WORK REQUIRED
The lines below must be transcribed exactly as given, with the images removed.

(Pixel coordinate grounding data)

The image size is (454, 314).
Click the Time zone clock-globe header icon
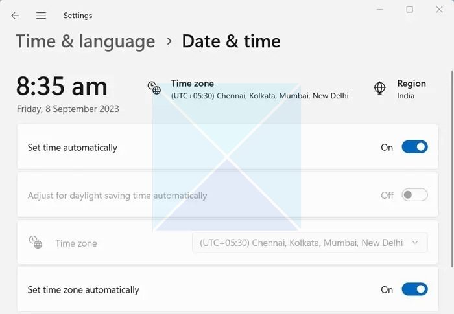(x=154, y=88)
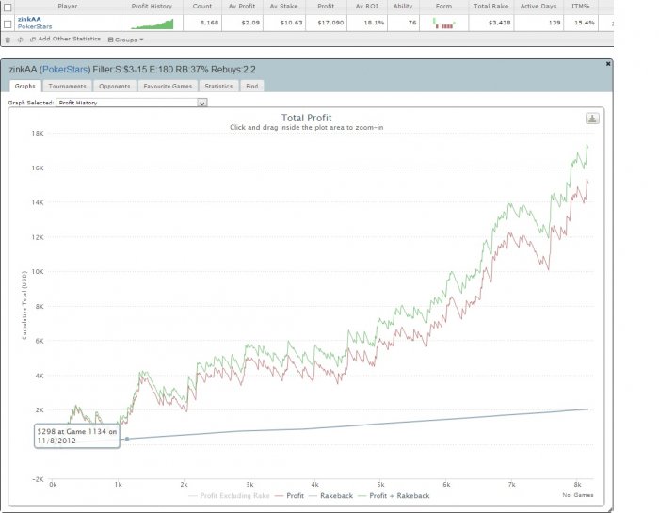Click the profit history sparkline thumbnail
659x513 pixels.
[x=153, y=24]
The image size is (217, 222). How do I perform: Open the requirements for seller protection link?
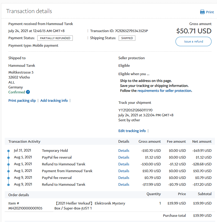(x=164, y=91)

OUTPUT FOR THIS TASK
The image size is (454, 314).
Click the Time zone clock-globe header icon
(x=154, y=88)
Click the profit history sparkline thumbnail
659x513 pixels.
[x=153, y=24]
The image size is (217, 222). How do I perform: Open the requirements for seller protection link?
(x=164, y=91)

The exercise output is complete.